課題
以下にある、映画館でのメガネなし3D上映についての記事を、一字も変えずに全文書き写すこと。

原文
[シネマトゥデイ映画ニュース] ニンテンドー3DSなどで裸眼で観ることができる3D映像が身近になりつつあるが、映画館でメガネなしの3D上映が実現するのはいつになるのか……株式会社IMAGICAで、3Dスーパーバイザーを務める灰原光晴氏が語った。「真面目に研究をして、20年くらいかかります」。灰原氏が、研究者に話を聞くと、そう応えが返ってくるという。しかし、「ということは、その研究をしている人も、その研究を真面目にする気はないんですよね」と灰原氏。理論上はできるという映画館でのメガネなしの3D上映だが、その実現にはまだまだ長い道のりが必要だという。

提示資料
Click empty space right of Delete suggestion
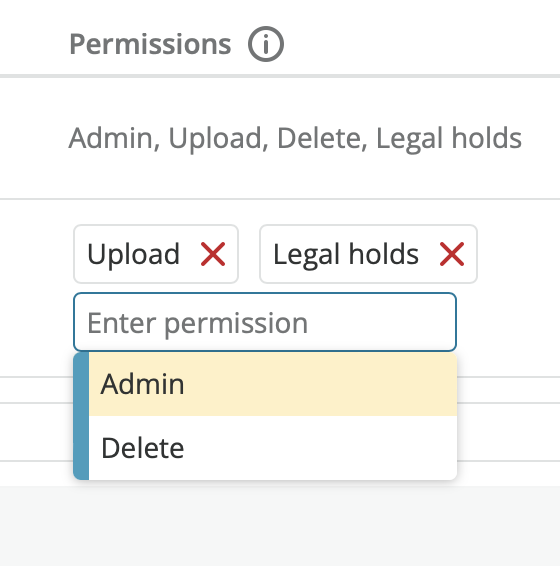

---

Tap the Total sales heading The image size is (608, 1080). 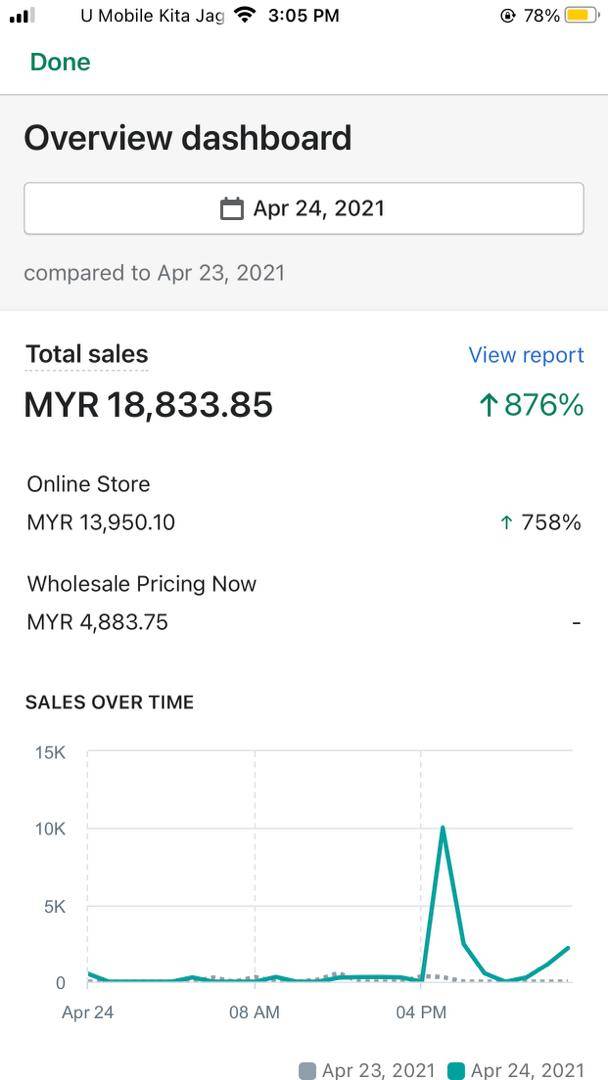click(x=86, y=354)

出力全文
[シネマトゥデイ映画ニュース] ニンテンドー3DSなどで裸眼で観ることができる3D映像が身近になりつつあるが、映画館でメガネなしの3D上映が実現するのはいつになるのか……株式会社IMAGICAで、3Dスーパーバイザーを務める灰原光晴氏が語った。「真面目に研究をして、20年くらいかかります」。灰原氏が、研究者に話を聞くと、そう応えが返ってくるという。しかし、「ということは、その研究をしている人も、その研究を真面目にする気はないんですよね」と灰原氏。理論上はできるという映画館でのメガネなしの3D上映だが、その実現にはまだまだ長い道のりが必要だという。